Assigned task:
Among the entries below, find each line with "computer" and show it.

(Pixel coordinate grounding data)
────
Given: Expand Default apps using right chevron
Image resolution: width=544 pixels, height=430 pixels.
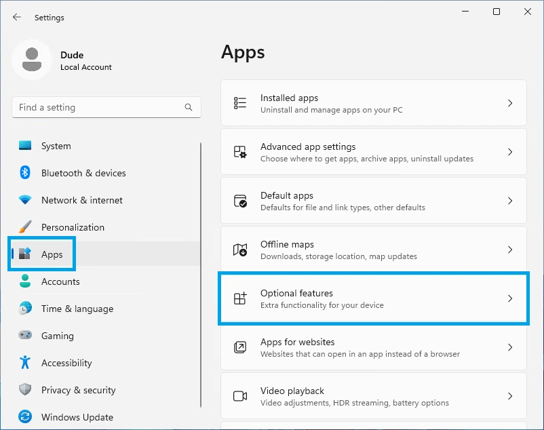Looking at the screenshot, I should 510,201.
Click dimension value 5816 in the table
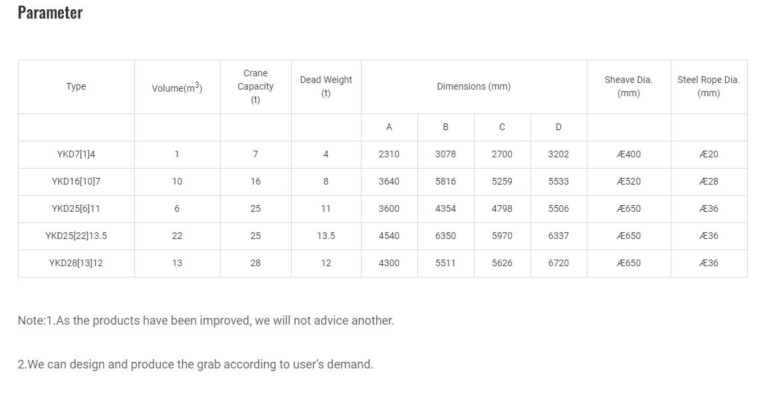 point(445,181)
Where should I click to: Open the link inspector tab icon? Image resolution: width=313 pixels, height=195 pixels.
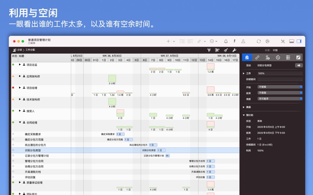(257, 57)
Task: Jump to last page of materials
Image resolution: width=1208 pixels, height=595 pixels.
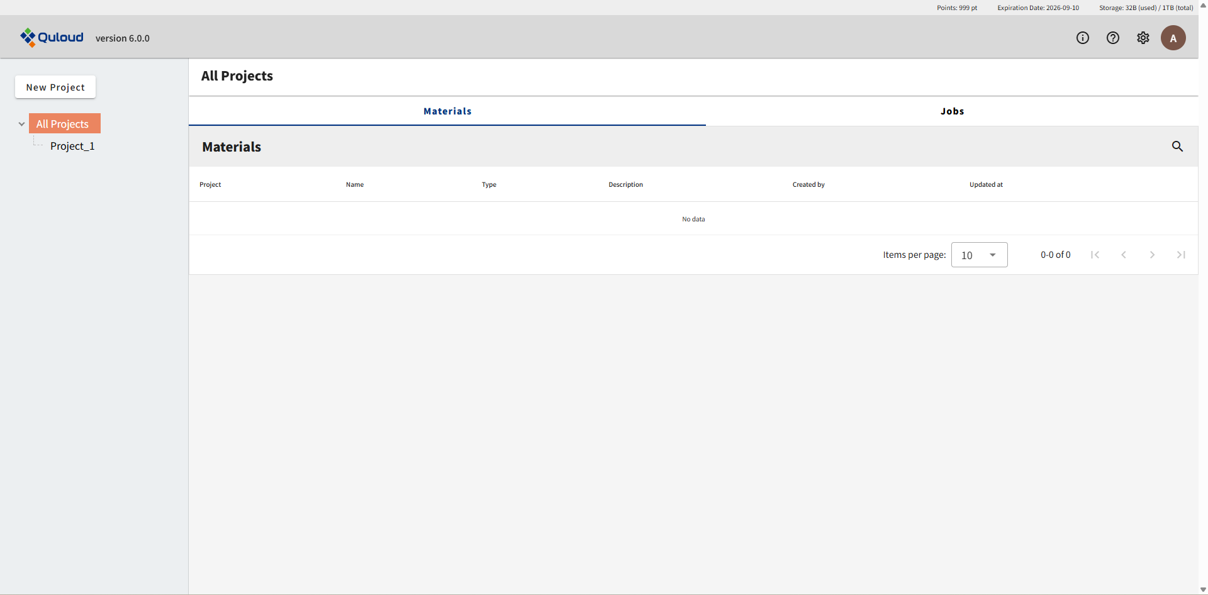Action: (1181, 255)
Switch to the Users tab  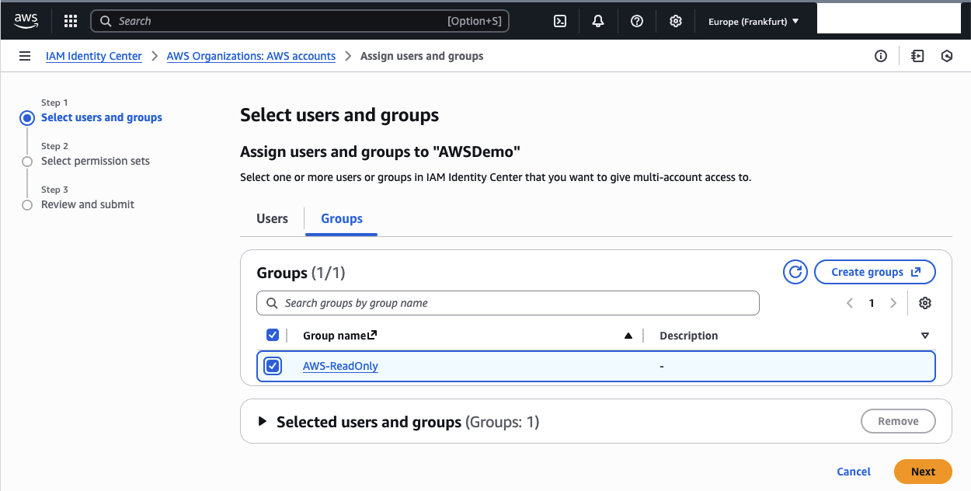(271, 218)
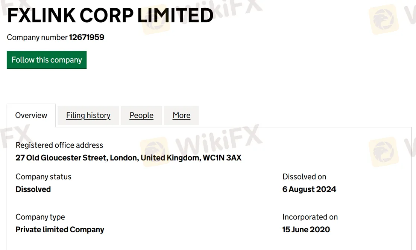Click the 15 June 2020 date

point(306,229)
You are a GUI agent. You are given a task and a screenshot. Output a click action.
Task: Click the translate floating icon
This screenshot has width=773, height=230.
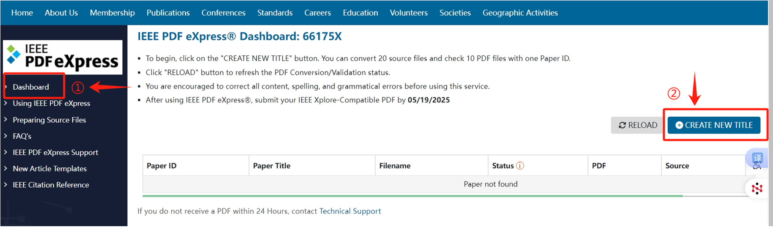(757, 159)
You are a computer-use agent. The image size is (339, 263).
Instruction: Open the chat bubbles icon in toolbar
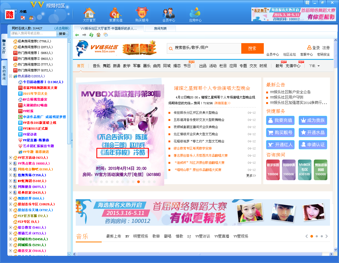point(106,35)
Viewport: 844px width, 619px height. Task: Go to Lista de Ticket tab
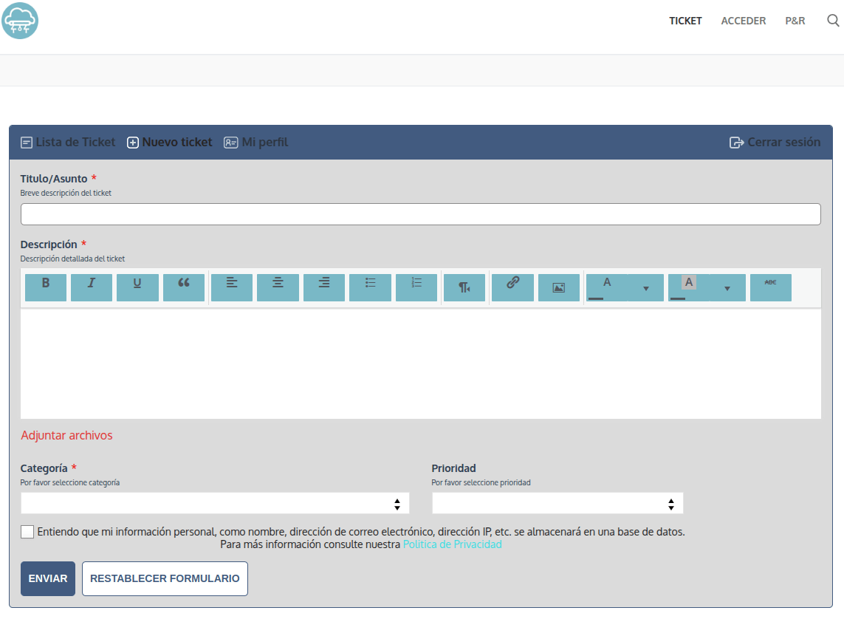click(68, 143)
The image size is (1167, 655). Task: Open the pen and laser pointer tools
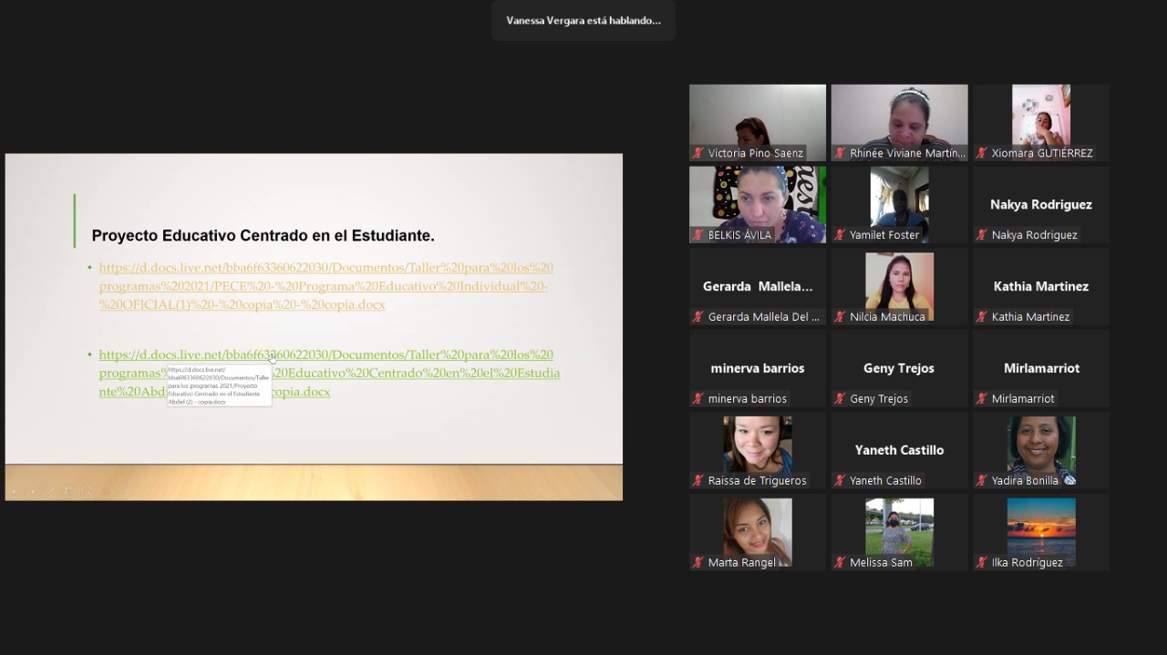51,491
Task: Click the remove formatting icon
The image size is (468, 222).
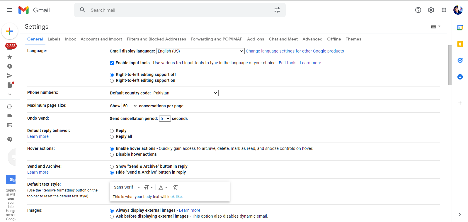Action: click(x=175, y=187)
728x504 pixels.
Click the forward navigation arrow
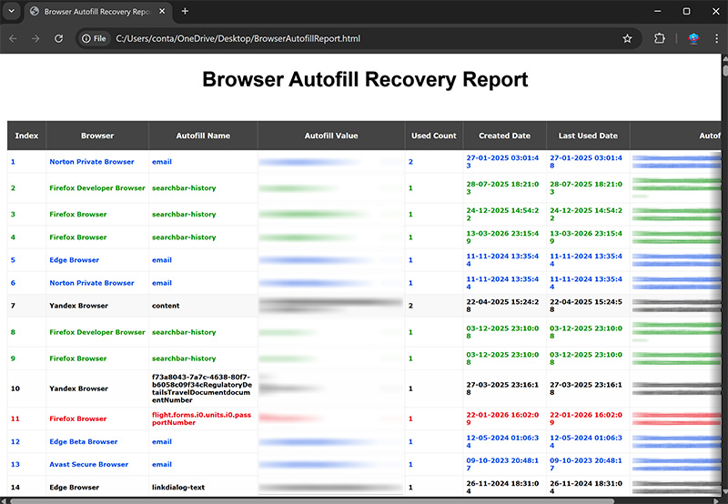(x=35, y=39)
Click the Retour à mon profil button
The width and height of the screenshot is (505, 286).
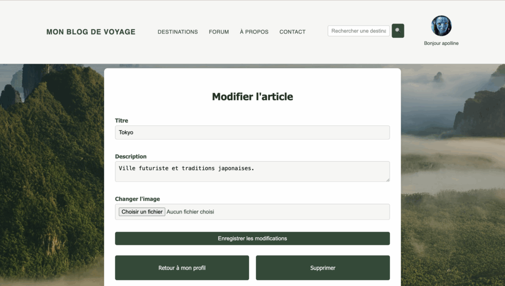(182, 268)
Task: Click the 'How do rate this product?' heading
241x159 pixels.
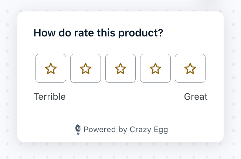Action: 98,33
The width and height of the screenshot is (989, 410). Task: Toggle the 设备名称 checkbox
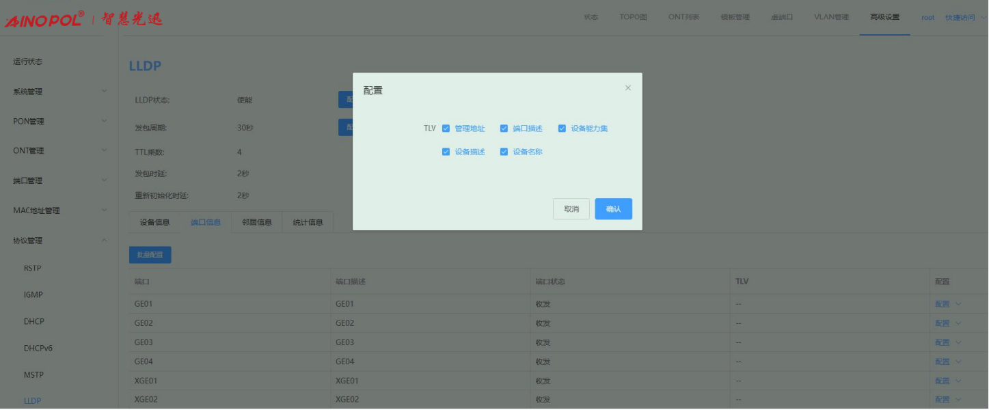[x=504, y=152]
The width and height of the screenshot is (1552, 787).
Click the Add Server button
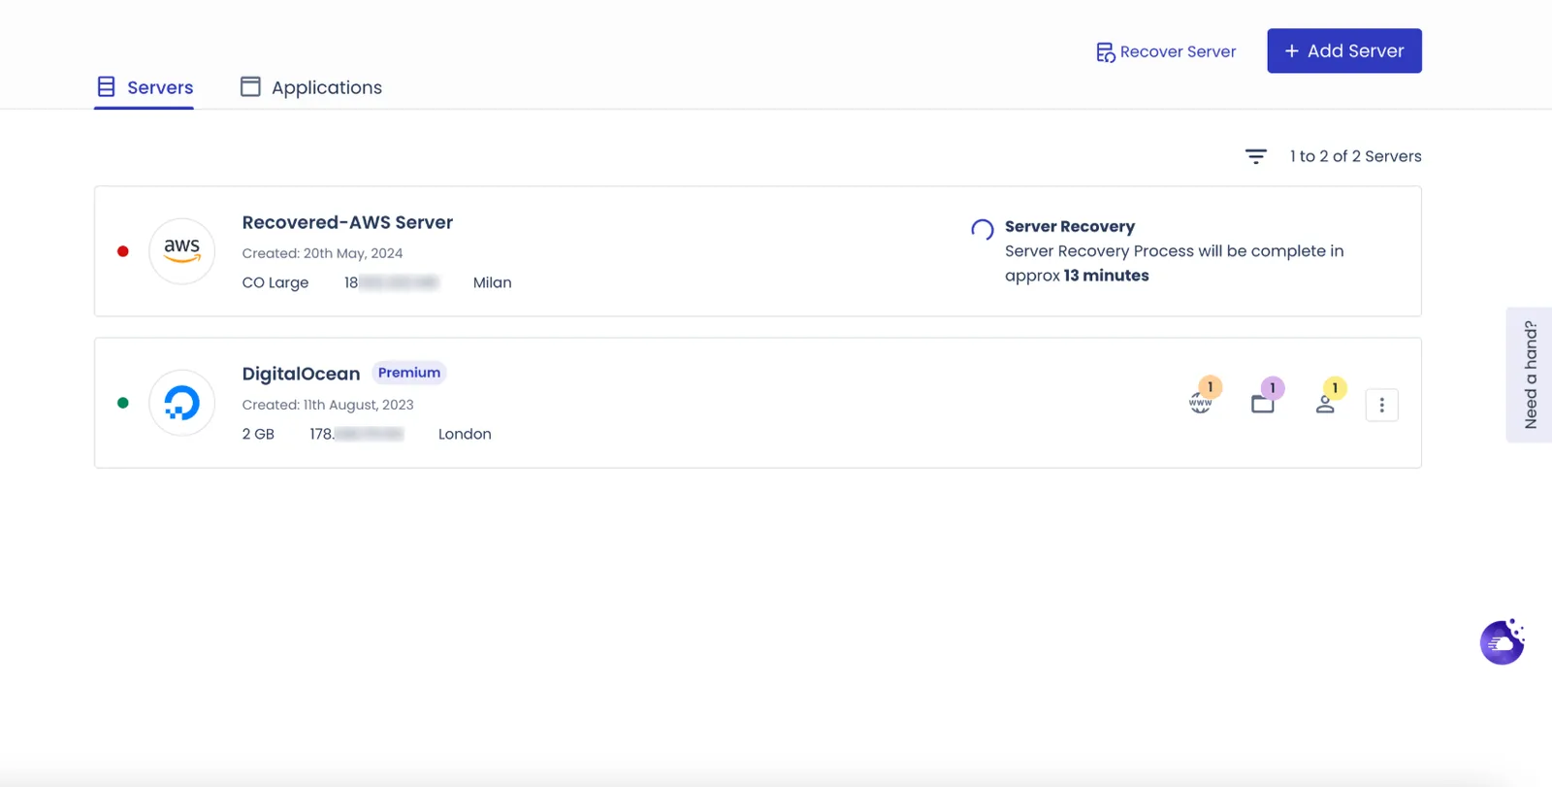1344,50
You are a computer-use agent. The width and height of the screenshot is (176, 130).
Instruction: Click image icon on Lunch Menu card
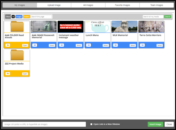pyautogui.click(x=89, y=45)
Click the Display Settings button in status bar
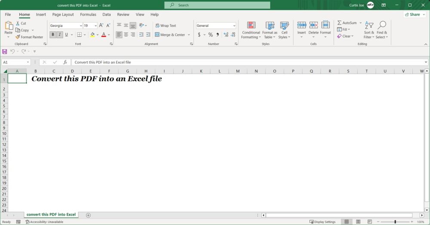The width and height of the screenshot is (430, 225). click(x=323, y=222)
────
Finished task:
You are a computer-use agent. The image size is (339, 263).
You are a computer-use agent. The width and height of the screenshot is (176, 130).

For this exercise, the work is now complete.